What do you do on a day-to-day basis?

Every day, I get to come into a beautiful office downtown Grand Junction on Main Street. My mornings are spent enjoying a cup of coffee as I check lines of internal, and external communication. Maintaining an open line of communication with Kaart's clients is one of my primary responsibilities. At any given time, if they contact me, I must be available, as they frequently request time-sensitive work to be completed.

When there are no pressing tasks to be completed, I default to the more routine work. With these tasks, I'm required to begin testing tools from Kaart's clients and working with their data to improve data quality in different areas of the world in OpenStreetMap, the worlds foremost open-source map. I work to respond to error messages submitted by drivers in areas of the U.S. and the UK to enhance data where navigation led them astray. This aids in creating a better overall map, and heartier navigation software. Additionally, I use very-high-resolution satellite imagery to add and improve data in areas of the U.S. and use all sources possible to identify traffic closures in Denver and Seattle.

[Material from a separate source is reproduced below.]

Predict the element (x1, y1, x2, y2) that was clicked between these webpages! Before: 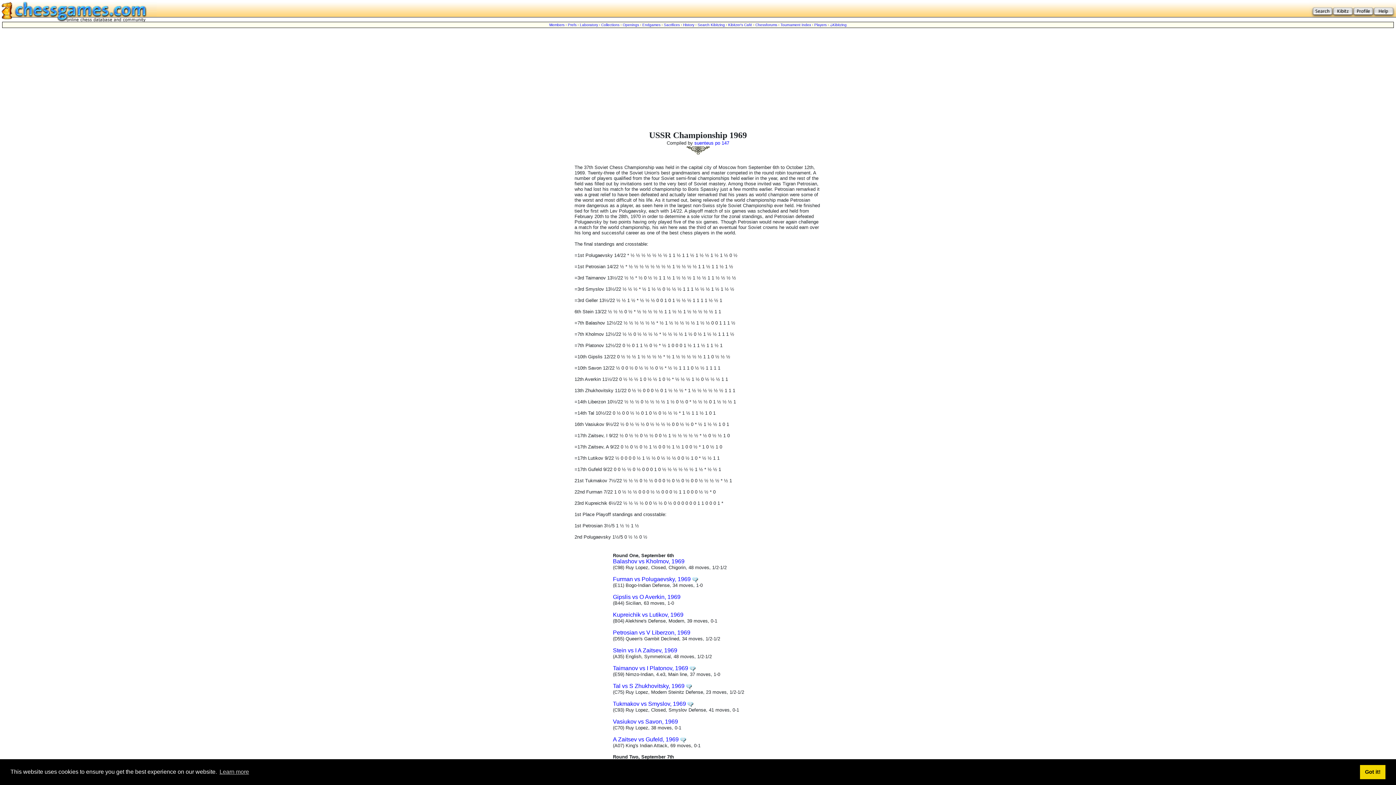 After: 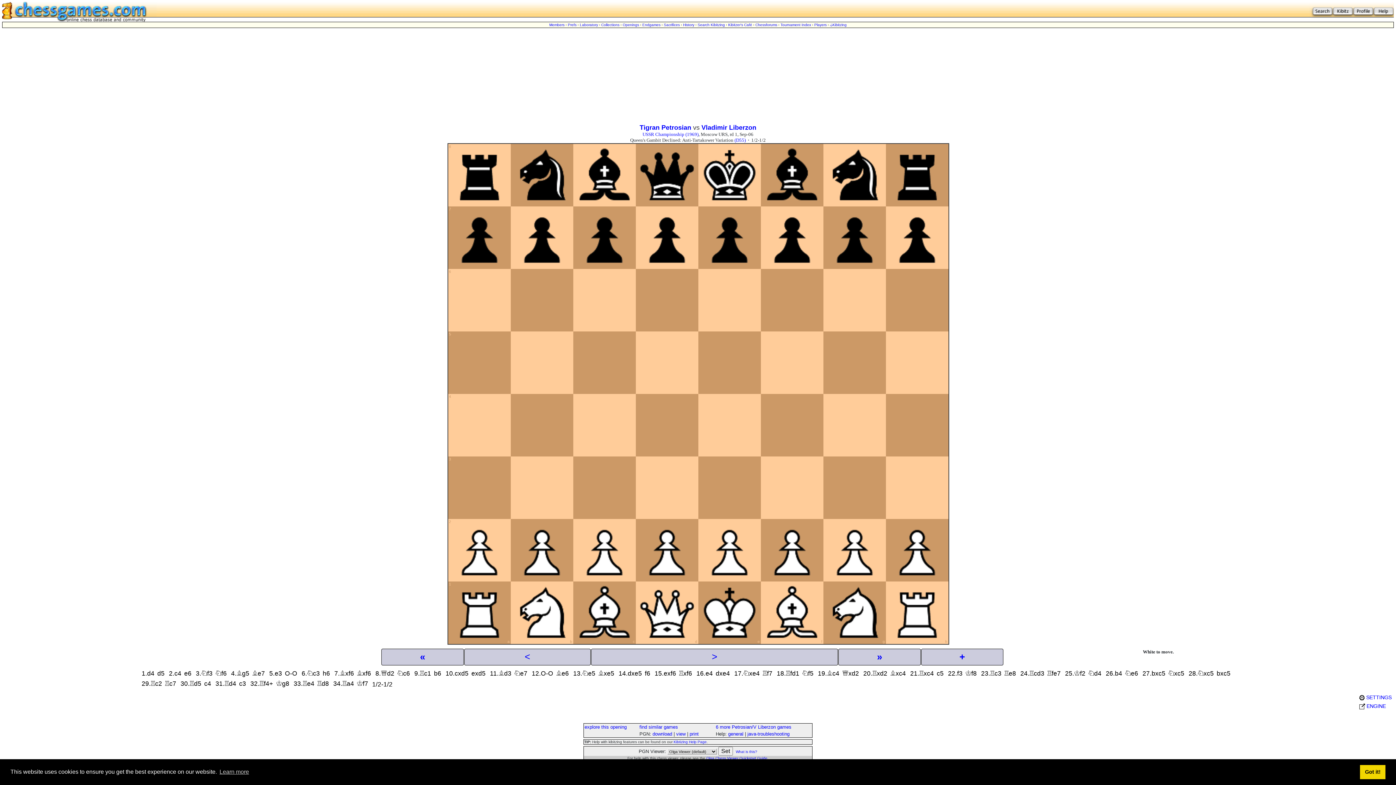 Action: bbox: (613, 629, 690, 636) label: Petrosian vs V Liberzon, 1969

On top of my work at Kaart, I have the privilege of teaching a course on open source GIS at CMU this semester!

How did your experience at CMU prepare you for your career? 

Perhaps the most valuable resource gained from my experience at CMU was the connections I made. Undoubtedly, I learned a great deal about the environment and the anthropogenic impact we have on it the way ecosystems function and how we restore them, and the ins and outs of a Geographic information system. Thus far, I attribute much of my success at CMU and the success I have had since graduating to the people I met along the way. 

Without the help of friends and mentors at CMU, I would not be where I am today. Many have shown undying support for the steps I have taken in my life in recent years, and I hope to be able to turn those successes into betterment for my community and support for others striving to embark on a career journey.

What was your transition like from being a student to your career position?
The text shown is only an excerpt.